> [WHAT IS EXPECTED] Transcribe the entries that follow, word for word.

__________

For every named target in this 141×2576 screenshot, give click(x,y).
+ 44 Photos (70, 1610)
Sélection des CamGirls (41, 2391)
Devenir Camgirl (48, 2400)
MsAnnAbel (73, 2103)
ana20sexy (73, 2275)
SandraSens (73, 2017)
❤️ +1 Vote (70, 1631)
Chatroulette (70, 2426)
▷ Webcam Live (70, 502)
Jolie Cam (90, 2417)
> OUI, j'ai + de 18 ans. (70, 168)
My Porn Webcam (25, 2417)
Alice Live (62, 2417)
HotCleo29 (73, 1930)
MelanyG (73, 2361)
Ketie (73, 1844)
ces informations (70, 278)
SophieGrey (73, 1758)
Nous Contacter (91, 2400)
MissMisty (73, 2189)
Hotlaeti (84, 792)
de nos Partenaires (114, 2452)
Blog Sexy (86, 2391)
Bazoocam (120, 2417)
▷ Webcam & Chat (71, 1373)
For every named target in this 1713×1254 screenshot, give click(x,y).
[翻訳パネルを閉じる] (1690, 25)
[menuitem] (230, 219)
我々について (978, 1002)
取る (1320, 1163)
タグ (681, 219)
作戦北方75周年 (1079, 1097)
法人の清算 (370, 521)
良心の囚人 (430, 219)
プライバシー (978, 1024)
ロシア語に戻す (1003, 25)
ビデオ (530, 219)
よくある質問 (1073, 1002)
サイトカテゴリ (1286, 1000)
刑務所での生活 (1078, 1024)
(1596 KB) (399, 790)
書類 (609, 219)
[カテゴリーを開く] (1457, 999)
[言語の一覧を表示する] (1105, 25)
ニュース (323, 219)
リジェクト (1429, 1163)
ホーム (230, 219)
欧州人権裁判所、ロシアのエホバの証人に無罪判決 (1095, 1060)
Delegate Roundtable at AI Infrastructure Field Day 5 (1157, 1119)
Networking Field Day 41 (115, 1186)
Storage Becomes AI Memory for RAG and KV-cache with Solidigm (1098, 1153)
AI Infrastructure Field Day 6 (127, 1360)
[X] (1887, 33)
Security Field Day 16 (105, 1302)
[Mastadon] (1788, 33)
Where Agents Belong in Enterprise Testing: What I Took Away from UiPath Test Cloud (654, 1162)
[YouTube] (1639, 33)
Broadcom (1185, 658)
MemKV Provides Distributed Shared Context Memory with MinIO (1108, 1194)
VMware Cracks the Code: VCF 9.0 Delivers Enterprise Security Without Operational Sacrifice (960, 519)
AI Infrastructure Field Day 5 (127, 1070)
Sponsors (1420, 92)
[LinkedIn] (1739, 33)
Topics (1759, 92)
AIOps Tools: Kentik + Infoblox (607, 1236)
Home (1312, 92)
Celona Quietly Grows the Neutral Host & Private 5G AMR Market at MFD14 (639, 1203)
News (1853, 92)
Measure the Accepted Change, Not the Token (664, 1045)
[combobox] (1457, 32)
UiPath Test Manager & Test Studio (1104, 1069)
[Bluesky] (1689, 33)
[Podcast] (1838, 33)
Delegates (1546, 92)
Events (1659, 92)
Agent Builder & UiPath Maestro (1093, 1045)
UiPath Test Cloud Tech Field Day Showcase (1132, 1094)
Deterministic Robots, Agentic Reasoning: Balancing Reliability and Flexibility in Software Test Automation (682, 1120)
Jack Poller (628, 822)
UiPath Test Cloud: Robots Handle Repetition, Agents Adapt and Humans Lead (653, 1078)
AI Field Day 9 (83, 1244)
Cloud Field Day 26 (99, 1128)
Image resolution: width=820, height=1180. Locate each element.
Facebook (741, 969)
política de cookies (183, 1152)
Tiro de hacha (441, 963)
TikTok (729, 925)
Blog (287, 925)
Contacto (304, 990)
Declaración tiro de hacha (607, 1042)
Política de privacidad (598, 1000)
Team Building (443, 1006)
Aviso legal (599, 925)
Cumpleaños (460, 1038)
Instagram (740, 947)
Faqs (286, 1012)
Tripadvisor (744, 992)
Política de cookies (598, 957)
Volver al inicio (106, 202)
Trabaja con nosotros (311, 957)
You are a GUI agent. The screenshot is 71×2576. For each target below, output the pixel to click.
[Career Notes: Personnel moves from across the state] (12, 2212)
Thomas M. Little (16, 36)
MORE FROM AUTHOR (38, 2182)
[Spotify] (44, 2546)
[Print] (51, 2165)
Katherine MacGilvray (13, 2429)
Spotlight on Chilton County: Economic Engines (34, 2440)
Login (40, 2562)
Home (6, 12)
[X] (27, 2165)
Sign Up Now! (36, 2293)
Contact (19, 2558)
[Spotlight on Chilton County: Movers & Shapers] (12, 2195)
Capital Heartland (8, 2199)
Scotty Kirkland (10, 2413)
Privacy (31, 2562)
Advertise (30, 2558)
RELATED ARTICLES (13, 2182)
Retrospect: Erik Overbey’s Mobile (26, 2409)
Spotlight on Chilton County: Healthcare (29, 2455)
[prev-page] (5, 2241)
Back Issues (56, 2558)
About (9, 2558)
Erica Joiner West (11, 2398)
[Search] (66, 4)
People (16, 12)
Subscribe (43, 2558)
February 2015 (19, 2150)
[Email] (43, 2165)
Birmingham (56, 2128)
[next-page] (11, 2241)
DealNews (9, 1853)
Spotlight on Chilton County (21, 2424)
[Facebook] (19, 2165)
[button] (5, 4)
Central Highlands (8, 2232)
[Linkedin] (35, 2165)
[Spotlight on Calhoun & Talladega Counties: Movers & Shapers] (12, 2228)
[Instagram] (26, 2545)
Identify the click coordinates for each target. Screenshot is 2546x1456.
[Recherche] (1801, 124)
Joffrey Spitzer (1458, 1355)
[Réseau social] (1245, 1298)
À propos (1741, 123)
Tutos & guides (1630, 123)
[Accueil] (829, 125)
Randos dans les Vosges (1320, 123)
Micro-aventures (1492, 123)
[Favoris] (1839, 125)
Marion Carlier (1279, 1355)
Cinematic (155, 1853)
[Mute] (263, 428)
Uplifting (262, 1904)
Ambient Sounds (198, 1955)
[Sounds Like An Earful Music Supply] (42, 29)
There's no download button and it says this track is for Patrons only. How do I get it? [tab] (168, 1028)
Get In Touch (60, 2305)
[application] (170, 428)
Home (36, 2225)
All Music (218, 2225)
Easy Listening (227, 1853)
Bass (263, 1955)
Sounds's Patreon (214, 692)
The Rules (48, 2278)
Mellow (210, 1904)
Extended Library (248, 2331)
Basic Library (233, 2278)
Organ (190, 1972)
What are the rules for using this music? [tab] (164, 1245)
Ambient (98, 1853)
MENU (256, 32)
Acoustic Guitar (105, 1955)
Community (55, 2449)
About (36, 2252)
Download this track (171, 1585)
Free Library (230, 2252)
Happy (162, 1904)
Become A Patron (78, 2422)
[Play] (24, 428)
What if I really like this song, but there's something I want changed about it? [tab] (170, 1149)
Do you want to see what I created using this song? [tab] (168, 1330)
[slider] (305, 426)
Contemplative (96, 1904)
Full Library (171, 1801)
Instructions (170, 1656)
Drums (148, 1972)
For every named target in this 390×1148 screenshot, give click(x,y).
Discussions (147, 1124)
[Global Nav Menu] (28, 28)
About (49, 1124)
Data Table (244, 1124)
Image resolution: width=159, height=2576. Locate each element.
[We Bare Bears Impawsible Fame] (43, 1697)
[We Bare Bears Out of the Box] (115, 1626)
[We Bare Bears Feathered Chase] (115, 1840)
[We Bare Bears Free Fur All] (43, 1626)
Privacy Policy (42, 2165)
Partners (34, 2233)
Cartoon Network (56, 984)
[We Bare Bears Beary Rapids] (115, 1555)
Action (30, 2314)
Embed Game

__________

> [SOLUTION]
For every named target in this 141×2576 screenshot, give click(x,y).
+ 44 Photos (70, 1610)
Sélection des CamGirls (41, 2391)
Devenir Camgirl (48, 2400)
MsAnnAbel (73, 2103)
ana20sexy (73, 2275)
SandraSens (73, 2017)
❤️ +1 Vote (70, 1631)
Chatroulette (70, 2426)
▷ Webcam Live (70, 502)
Jolie Cam (90, 2417)
> OUI, j'ai + de 18 ans. (70, 168)
My Porn Webcam (25, 2417)
Alice Live (62, 2417)
HotCleo29 (73, 1930)
MelanyG (73, 2361)
Ketie (73, 1844)
ces informations (70, 278)
SophieGrey (73, 1758)
Nous Contacter (91, 2400)
MissMisty (73, 2189)
Hotlaeti (84, 792)
de nos Partenaires (114, 2452)
Blog Sexy (86, 2391)
Bazoocam (120, 2417)
▷ Webcam & Chat (71, 1373)
For every named target in this 1713×1254 screenshot, give click(x,y).
[翻訳パネルを閉じる] (1690, 25)
[menuitem] (230, 219)
我々について (978, 1002)
取る (1320, 1163)
タグ (681, 219)
作戦北方75周年 (1079, 1097)
法人の清算 (370, 521)
良心の囚人 (430, 219)
プライバシー (978, 1024)
ロシア語に戻す (1003, 25)
ビデオ (530, 219)
よくある質問 (1073, 1002)
サイトカテゴリ (1286, 1000)
刑務所での生活 (1078, 1024)
(1596 KB) (399, 790)
書類 (609, 219)
[カテゴリーを開く] (1457, 999)
[言語の一覧を表示する] (1105, 25)
ニュース (323, 219)
リジェクト (1429, 1163)
ホーム (230, 219)
欧州人権裁判所、ロシアのエホバの証人に無罪判決 (1095, 1060)
Delegate Roundtable at AI Infrastructure Field Day 5 (1157, 1119)
Networking Field Day 41 (115, 1186)
Storage Becomes AI Memory for RAG and KV-cache with Solidigm (1098, 1153)
AI Infrastructure Field Day 6 (127, 1360)
[X] (1887, 33)
Security Field Day 16 (105, 1302)
[Mastadon] (1788, 33)
Where Agents Belong in Enterprise Testing: What I Took Away from UiPath Test Cloud (654, 1162)
[YouTube] (1639, 33)
Broadcom (1185, 658)
MemKV Provides Distributed Shared Context Memory with MinIO (1108, 1194)
VMware Cracks the Code: VCF 9.0 Delivers Enterprise Security Without Operational Sacrifice (960, 519)
AI Infrastructure Field Day 5 (127, 1070)
Sponsors (1420, 92)
[LinkedIn] (1739, 33)
Topics (1759, 92)
AIOps Tools: Kentik + Infoblox (607, 1236)
Home (1312, 92)
Celona Quietly Grows the Neutral Host & Private 5G AMR Market at MFD14 (639, 1203)
News (1853, 92)
Measure the Accepted Change, Not the Token (664, 1045)
[combobox] (1457, 32)
UiPath Test Manager & Test Studio (1104, 1069)
[Bluesky] (1689, 33)
[Podcast] (1838, 33)
Delegates (1546, 92)
Events (1659, 92)
Agent Builder & UiPath Maestro (1093, 1045)
UiPath Test Cloud Tech Field Day Showcase (1132, 1094)
Deterministic Robots, Agentic Reasoning: Balancing Reliability and Flexibility in Software Test Automation (682, 1120)
Jack Poller (628, 822)
UiPath Test Cloud: Robots Handle Repetition, Agents Adapt and Humans Lead (653, 1078)
AI Field Day 9 (83, 1244)
Cloud Field Day 26 (99, 1128)
Image resolution: width=820, height=1180. Locate each element.
Facebook (741, 969)
política de cookies (183, 1152)
Tiro de hacha (441, 963)
TikTok (729, 925)
Blog (287, 925)
Contacto (304, 990)
Declaración tiro de hacha (607, 1042)
Política de privacidad (598, 1000)
Team Building (443, 1006)
Aviso legal (599, 925)
Cumpleaños (460, 1038)
Instagram (740, 947)
Faqs (286, 1012)
Tripadvisor (744, 992)
Política de cookies (598, 957)
Volver al inicio (106, 202)
Trabaja con nosotros (311, 957)
You are a GUI agent. The screenshot is 71×2576. For each target below, output the pixel to click.
[Career Notes: Personnel moves from across the state] (12, 2212)
Thomas M. Little (16, 36)
MORE FROM AUTHOR (38, 2182)
[Spotify] (44, 2546)
[Print] (51, 2165)
Katherine MacGilvray (13, 2429)
Spotlight on Chilton County: Economic Engines (34, 2440)
Login (40, 2562)
Home (6, 12)
[X] (27, 2165)
Sign Up Now! (36, 2293)
Contact (19, 2558)
[Spotlight on Chilton County: Movers & Shapers] (12, 2195)
Capital Heartland (8, 2199)
Scotty Kirkland (10, 2413)
Privacy (31, 2562)
Advertise (30, 2558)
RELATED ARTICLES (13, 2182)
Retrospect: Erik Overbey’s Mobile (26, 2409)
Spotlight on Chilton County: Healthcare (29, 2455)
[prev-page] (5, 2241)
Back Issues (56, 2558)
About (9, 2558)
Erica Joiner West (11, 2398)
[Search] (66, 4)
People (16, 12)
Subscribe (43, 2558)
February 2015 (19, 2150)
[Email] (43, 2165)
Birmingham (56, 2128)
[next-page] (11, 2241)
DealNews (9, 1853)
Spotlight on Chilton County (21, 2424)
[Facebook] (19, 2165)
[button] (5, 4)
Central Highlands (8, 2232)
[Linkedin] (35, 2165)
[Spotlight on Calhoun & Talladega Counties: Movers & Shapers] (12, 2228)
[Instagram] (26, 2545)
Identify the click coordinates for each target. Screenshot is 2546x1456.
[Recherche] (1801, 124)
Joffrey Spitzer (1458, 1355)
[Réseau social] (1245, 1298)
À propos (1741, 123)
Tutos & guides (1630, 123)
[Accueil] (829, 125)
Randos dans les Vosges (1320, 123)
Micro-aventures (1492, 123)
[Favoris] (1839, 125)
Marion Carlier (1279, 1355)
Cinematic (155, 1853)
[Mute] (263, 428)
Uplifting (262, 1904)
Ambient Sounds (198, 1955)
[Sounds Like An Earful Music Supply] (42, 29)
There's no download button and it says this track is for Patrons only. How do I get it? [tab] (168, 1028)
Get In Touch (60, 2305)
[application] (170, 428)
Home (36, 2225)
All Music (218, 2225)
Easy Listening (227, 1853)
Bass (263, 1955)
Sounds's Patreon (214, 692)
The Rules (48, 2278)
Mellow (210, 1904)
Extended Library (248, 2331)
Basic Library (233, 2278)
Organ (190, 1972)
What are the rules for using this music? [tab] (164, 1245)
Ambient (98, 1853)
MENU (256, 32)
Acoustic Guitar (105, 1955)
Community (55, 2449)
About (36, 2252)
Download this track (171, 1585)
Free Library (230, 2252)
Happy (162, 1904)
Become A Patron (78, 2422)
[Play] (24, 428)
What if I really like this song, but there's something I want changed about it? [tab] (170, 1149)
Do you want to see what I created using this song? [tab] (168, 1330)
[slider] (305, 426)
Contemplative (96, 1904)
Full Library (171, 1801)
Instructions (170, 1656)
Drums (148, 1972)
For every named target in this 390×1148 screenshot, give click(x,y).
Discussions (147, 1124)
[Global Nav Menu] (28, 28)
About (49, 1124)
Data Table (244, 1124)
Image resolution: width=159, height=2576. Locate each element.
[We Bare Bears Impawsible Fame] (43, 1697)
[We Bare Bears Out of the Box] (115, 1626)
[We Bare Bears Feathered Chase] (115, 1840)
[We Bare Bears Free Fur All] (43, 1626)
Privacy Policy (42, 2165)
Partners (34, 2233)
Cartoon Network (56, 984)
[We Bare Bears Beary Rapids] (115, 1555)
Action (30, 2314)
Embed Game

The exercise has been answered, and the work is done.